The usual way of deploying updates requires building a fully statically-linked binary and shipping that to every machine. This has many benefits, the biggest of which being streamlined and well-understood deployment, but results in long update times due to the size of our large final binary. Each business logic change, no matter how small, needs to re-link the entire binary and be shipped out to all machines. Both binary link time and distribution time are correlated with file size, so the larger the binary, the longer the updates. In our case, the application binary’s size is too large for us to do frequent updates by this method.

GHCi-as-a-service

GHCi’s incremental module reloading is another way of updating code quickly. Mimicking the local development workflow, you could ship code updates to each service, and instruct them to reload as necessary. Continually re-interpreting the code significantly decreases the amount of time to distribute an update. In fact, a previous version of our application (not based on Haskell) worked this way. This approach severely hinders performance, however. Running interpreted code is strictly slower than optimized compiled code, and GHCi can’t currently handle running multiple requests at the same time.
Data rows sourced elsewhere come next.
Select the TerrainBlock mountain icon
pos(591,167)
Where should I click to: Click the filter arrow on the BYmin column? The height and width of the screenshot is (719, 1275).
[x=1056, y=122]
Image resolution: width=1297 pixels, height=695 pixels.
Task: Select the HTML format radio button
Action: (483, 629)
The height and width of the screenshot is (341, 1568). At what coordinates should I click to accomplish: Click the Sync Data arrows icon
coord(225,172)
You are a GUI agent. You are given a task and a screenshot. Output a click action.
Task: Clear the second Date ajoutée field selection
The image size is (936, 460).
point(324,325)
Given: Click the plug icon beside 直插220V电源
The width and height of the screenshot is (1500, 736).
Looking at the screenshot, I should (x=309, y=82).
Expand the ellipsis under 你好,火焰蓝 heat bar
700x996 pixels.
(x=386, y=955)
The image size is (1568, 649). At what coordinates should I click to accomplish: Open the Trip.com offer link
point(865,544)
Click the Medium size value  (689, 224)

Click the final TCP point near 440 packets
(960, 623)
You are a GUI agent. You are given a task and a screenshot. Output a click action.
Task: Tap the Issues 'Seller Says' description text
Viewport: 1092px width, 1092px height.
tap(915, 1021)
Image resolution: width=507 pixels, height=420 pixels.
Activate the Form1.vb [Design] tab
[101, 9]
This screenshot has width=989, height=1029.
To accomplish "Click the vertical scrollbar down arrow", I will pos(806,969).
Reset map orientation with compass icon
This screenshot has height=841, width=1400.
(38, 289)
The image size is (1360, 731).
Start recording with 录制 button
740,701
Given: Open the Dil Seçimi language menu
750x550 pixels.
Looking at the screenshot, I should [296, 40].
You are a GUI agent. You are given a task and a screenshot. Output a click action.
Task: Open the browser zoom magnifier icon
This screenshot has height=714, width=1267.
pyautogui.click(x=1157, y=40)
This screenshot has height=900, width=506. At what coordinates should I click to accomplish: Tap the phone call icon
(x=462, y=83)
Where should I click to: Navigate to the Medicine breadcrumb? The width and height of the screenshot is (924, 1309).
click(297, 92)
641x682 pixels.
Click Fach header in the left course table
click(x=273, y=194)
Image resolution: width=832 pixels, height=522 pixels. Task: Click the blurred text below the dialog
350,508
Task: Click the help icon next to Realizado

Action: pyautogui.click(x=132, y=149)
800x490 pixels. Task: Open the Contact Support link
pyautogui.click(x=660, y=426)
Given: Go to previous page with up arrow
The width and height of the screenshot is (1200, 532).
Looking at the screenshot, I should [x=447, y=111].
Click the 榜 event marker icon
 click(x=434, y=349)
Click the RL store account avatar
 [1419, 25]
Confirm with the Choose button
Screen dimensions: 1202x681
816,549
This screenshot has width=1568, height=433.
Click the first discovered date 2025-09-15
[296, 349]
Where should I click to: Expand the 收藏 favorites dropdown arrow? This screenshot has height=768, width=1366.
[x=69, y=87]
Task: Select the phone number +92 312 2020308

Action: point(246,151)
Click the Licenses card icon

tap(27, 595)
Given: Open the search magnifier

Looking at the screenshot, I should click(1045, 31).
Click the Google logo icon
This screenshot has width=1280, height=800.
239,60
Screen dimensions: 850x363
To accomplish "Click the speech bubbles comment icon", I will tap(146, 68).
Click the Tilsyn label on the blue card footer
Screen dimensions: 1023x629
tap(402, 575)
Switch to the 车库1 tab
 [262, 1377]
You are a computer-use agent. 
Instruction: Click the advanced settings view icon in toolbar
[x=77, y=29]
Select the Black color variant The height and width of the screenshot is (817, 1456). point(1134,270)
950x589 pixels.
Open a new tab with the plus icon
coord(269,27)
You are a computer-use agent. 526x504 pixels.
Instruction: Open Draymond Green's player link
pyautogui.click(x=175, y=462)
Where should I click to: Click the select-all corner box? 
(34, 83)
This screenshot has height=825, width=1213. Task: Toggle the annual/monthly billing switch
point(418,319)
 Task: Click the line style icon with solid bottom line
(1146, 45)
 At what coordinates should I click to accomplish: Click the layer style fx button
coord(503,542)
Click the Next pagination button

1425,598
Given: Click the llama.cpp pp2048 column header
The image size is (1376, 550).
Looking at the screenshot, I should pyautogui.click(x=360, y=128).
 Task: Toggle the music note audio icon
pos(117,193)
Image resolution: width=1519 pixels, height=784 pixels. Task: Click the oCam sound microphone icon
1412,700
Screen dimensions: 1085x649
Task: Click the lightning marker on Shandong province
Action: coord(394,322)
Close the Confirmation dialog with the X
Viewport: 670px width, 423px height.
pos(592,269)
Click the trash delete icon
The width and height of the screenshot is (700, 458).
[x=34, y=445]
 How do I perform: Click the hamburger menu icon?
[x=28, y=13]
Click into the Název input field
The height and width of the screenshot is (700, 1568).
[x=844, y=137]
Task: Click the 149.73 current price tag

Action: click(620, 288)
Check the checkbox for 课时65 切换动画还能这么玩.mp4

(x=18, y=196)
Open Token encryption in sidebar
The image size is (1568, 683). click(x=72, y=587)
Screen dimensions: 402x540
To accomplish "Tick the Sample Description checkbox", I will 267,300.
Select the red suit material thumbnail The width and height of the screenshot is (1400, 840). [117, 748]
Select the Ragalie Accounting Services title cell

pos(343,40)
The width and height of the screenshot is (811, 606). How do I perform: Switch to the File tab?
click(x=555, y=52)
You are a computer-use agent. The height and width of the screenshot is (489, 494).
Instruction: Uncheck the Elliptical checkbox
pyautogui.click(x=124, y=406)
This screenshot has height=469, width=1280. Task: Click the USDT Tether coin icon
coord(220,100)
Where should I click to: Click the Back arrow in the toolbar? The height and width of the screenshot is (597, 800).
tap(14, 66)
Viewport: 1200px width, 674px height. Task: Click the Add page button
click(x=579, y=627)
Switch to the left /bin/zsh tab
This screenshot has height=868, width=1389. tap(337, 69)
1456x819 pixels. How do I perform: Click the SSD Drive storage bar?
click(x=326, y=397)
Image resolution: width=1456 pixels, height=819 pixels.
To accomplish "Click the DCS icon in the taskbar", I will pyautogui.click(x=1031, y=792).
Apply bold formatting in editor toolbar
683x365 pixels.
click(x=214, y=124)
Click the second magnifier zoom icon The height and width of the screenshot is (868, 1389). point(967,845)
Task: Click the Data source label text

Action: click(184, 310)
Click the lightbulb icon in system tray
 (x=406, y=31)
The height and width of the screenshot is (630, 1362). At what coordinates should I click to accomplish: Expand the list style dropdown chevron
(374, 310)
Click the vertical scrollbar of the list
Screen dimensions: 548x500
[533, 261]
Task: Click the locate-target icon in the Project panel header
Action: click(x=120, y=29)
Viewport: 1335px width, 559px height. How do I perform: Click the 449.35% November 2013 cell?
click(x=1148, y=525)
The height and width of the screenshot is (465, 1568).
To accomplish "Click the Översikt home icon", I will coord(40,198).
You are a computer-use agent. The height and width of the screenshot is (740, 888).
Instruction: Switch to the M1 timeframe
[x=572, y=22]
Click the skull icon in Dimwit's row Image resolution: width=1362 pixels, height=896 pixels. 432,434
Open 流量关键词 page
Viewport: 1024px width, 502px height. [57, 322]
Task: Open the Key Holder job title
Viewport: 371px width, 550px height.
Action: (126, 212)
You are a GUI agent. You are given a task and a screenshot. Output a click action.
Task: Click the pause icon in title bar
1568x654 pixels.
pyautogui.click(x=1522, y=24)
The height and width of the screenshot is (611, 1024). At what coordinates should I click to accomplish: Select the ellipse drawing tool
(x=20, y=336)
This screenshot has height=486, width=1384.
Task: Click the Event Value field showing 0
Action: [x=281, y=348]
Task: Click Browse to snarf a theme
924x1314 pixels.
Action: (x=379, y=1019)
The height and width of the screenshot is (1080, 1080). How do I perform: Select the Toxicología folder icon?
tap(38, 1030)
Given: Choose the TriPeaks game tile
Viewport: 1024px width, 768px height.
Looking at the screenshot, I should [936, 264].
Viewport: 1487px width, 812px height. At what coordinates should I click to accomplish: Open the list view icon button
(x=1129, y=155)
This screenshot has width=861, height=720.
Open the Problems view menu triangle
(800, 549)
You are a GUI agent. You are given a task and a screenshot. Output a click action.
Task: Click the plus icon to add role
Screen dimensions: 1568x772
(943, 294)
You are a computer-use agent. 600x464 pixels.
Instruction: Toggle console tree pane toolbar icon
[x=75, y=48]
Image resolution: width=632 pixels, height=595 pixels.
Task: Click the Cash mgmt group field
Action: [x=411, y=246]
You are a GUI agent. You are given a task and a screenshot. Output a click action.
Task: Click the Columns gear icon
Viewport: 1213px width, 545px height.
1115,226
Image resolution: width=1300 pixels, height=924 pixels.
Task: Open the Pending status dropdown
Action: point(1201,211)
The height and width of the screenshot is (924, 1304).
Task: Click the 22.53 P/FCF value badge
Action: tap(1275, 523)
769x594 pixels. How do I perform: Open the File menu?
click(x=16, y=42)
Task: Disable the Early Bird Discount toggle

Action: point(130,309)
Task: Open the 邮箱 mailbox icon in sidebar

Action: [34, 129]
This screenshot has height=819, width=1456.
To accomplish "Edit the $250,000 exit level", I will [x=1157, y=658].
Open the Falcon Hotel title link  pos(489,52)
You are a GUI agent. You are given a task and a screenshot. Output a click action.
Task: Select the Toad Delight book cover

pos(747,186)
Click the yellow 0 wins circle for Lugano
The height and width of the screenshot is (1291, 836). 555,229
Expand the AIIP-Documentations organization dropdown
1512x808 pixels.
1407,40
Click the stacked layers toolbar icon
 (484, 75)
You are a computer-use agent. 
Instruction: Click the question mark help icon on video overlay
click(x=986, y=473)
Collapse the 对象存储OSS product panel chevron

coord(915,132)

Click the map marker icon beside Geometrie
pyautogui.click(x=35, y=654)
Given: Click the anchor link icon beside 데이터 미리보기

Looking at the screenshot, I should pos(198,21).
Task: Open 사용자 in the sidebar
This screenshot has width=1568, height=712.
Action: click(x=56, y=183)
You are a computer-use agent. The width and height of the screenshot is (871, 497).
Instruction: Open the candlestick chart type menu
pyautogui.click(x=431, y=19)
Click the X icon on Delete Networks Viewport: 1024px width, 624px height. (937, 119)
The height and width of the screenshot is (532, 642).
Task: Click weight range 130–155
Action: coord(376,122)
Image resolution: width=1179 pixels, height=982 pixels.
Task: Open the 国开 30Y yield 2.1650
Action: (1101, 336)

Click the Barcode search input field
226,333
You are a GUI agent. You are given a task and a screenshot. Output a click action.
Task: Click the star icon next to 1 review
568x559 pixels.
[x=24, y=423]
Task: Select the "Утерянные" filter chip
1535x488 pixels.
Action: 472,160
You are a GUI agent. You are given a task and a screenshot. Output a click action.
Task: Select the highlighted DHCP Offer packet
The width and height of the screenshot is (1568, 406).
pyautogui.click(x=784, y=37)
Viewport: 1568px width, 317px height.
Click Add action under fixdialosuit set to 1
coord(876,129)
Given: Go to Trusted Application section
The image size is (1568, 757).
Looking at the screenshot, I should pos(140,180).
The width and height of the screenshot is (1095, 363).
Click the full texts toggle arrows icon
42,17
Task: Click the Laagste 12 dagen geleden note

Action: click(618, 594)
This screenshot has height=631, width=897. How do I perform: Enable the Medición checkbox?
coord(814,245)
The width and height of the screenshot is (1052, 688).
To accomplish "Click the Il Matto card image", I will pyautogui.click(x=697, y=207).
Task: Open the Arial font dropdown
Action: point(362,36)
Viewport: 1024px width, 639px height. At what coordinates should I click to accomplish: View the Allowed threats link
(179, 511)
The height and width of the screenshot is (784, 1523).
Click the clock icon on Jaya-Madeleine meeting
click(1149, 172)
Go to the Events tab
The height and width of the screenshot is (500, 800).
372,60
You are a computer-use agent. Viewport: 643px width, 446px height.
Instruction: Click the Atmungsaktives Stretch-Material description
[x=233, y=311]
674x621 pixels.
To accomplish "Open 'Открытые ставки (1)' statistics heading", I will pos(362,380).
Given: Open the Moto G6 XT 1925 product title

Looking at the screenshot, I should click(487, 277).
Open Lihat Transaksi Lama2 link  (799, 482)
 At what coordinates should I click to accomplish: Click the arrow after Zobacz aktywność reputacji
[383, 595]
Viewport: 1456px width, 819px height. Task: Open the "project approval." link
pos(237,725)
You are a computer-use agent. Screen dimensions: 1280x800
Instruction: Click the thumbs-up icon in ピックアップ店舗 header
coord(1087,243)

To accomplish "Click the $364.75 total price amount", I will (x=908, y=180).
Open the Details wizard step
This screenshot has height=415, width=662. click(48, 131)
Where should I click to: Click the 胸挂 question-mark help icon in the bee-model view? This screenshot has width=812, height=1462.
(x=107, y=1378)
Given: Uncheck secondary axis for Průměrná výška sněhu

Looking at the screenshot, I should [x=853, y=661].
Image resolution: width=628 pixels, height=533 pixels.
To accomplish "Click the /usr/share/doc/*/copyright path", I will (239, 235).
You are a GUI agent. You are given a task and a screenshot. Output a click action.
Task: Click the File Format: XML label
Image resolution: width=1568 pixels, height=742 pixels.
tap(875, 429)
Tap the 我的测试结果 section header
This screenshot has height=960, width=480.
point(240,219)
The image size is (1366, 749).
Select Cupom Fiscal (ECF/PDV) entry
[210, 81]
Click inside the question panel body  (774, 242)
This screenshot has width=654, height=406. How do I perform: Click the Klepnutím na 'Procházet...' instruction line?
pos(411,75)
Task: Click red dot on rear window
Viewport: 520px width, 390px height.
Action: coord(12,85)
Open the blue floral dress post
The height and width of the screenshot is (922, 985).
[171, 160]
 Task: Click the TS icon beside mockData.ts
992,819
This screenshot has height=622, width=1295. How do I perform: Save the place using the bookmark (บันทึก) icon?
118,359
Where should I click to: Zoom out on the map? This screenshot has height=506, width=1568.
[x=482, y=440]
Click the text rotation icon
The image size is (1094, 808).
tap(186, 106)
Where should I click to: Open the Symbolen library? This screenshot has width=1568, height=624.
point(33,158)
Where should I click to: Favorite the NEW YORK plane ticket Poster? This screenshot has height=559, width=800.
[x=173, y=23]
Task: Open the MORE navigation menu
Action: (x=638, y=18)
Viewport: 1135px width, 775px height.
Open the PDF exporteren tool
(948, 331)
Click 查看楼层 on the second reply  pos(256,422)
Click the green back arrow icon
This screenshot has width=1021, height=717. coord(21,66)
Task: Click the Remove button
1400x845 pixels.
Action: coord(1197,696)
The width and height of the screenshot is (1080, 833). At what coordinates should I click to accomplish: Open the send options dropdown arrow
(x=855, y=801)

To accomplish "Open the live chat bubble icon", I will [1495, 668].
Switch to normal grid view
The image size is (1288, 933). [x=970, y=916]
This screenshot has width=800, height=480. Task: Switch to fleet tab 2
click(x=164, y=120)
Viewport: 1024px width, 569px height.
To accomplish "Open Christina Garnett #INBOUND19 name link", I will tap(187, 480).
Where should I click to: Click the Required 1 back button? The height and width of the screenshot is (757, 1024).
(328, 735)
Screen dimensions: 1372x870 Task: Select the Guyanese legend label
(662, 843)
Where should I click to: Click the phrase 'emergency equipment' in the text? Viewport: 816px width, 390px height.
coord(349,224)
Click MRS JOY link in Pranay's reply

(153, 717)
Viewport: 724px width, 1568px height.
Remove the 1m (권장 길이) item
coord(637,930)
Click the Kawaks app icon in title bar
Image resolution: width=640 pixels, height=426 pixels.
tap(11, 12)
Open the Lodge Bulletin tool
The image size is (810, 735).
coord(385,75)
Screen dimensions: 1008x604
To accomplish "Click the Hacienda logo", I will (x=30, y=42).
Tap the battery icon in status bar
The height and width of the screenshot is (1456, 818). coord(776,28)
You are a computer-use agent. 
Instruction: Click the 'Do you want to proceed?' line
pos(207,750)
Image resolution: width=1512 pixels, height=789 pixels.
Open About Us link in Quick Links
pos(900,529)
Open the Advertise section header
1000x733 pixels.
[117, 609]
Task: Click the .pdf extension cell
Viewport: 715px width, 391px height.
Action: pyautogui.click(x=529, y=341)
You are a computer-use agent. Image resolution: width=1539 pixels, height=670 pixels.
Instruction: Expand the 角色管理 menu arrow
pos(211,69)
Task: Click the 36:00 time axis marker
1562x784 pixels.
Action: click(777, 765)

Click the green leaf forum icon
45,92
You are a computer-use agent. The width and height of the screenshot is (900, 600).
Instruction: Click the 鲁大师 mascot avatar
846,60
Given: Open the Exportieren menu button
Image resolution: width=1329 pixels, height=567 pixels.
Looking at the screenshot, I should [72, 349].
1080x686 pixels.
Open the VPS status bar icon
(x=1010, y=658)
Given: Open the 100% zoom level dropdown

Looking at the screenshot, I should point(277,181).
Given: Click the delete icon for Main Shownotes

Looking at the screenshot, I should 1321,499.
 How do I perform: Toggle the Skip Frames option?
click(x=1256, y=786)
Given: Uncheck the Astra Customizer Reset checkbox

The model of reloading libraries in GHCi closely matches what we want our end behavior to look like. What about loading those libraries into a non-interpreted Haskell binary?

Shipping shared objects for great good

Using the GHCi.Linker API, our update deployment looks roughly as follows:

Commit a code change onto trunk
Incrementally build a shared object file containing the frequently-changing business logic
Ship that file to each machine
In each process, use GHCi’s dynamic linker to load in the new shared object and lookup a symbol from it (while continuing to serve requests using the previous code)
If all succeeds, start serving requests using the new code and mark the previous shared object for unloading by the GC

This minimizes the amount of time between making a code change and having it running in an efficient production environment. It only rebuilds the minimum set of code, deploys a much smaller file to each server, and keeps the server running through each update.

Not every module or application can follow this update model as there are some crucial constraints to consider when figuring out what can go into the shared object.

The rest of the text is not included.